I’m a graduate student from Costa Rica at San Francisco State University, Department of Geography and Human Environmental Studies. I studied forest engineering at the Instituto Tecnológico de Costa Rica (ITCR) and worked in the field since I finished college in 2003 until I moved to San Francisco for graduate studies in July 2007. I’m also a recipient of the Lakeside Foundation Fellowship for the master’s program; and professors Barbara Holzman and Healy Hamilton are part of my thesis committee.
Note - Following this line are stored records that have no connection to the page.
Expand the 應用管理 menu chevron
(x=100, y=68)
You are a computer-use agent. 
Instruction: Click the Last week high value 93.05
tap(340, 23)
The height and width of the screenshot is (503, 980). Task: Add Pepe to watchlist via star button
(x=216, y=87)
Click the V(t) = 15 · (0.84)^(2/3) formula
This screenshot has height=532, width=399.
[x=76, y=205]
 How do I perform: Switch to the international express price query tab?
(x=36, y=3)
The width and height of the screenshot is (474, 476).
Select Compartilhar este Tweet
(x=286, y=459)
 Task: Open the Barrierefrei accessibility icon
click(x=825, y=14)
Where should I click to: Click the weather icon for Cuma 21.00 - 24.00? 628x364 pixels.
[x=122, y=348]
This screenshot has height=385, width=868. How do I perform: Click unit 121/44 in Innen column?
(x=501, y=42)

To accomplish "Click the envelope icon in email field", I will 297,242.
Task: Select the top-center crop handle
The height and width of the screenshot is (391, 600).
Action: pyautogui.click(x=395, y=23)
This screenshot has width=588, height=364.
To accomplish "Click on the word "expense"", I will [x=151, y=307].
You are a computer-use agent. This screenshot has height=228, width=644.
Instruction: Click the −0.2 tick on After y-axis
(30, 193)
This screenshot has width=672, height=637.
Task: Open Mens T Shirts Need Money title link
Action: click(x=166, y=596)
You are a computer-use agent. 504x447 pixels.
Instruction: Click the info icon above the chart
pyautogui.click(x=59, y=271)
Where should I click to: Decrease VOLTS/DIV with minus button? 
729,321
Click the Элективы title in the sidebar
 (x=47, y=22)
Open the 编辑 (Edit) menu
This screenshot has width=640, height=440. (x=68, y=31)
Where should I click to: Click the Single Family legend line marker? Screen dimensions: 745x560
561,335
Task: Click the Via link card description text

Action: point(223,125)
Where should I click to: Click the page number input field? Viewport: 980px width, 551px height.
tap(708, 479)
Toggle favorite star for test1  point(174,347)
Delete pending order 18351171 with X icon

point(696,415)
I worked in Costa Rica on several projects and with a number of organizations: Chocolate Biodiversity and Productivity Project (Milwaukee Public Museum - University of Wisconsin - USDA), Instituto Nacional de Biodiversidad (INBio), Centro de Derecho Ambiental y de los Recursos Naturales (CEDARENA), and with the Organization for Tropical Studies (OTS) at the Las Cruces Biological Station.

Research Overview

I’m interested in the effects of forest fragmentation on the population of economically important timber species in Costa Rica, and the possible impact of future climate change on their geographic distributions. My main two questions are: how much their range has been reduced by land use change, and what will happen with their current range based on the predictions of future climate. I’m also interested in the dynamics of the forest patches that gradually became isolated by the deforestation process in the countryside of Costa Rica ; and in developing new methods for mapping the land cover in the tropical landscape.

Contact Information:

Guillermo Duran
San Francisco State University,
Department of Geography and Human Environmental Studies
California Academy of Sciences

gduran@calacademy.org

Guillermo Duran Resume, 2008 (57 kb)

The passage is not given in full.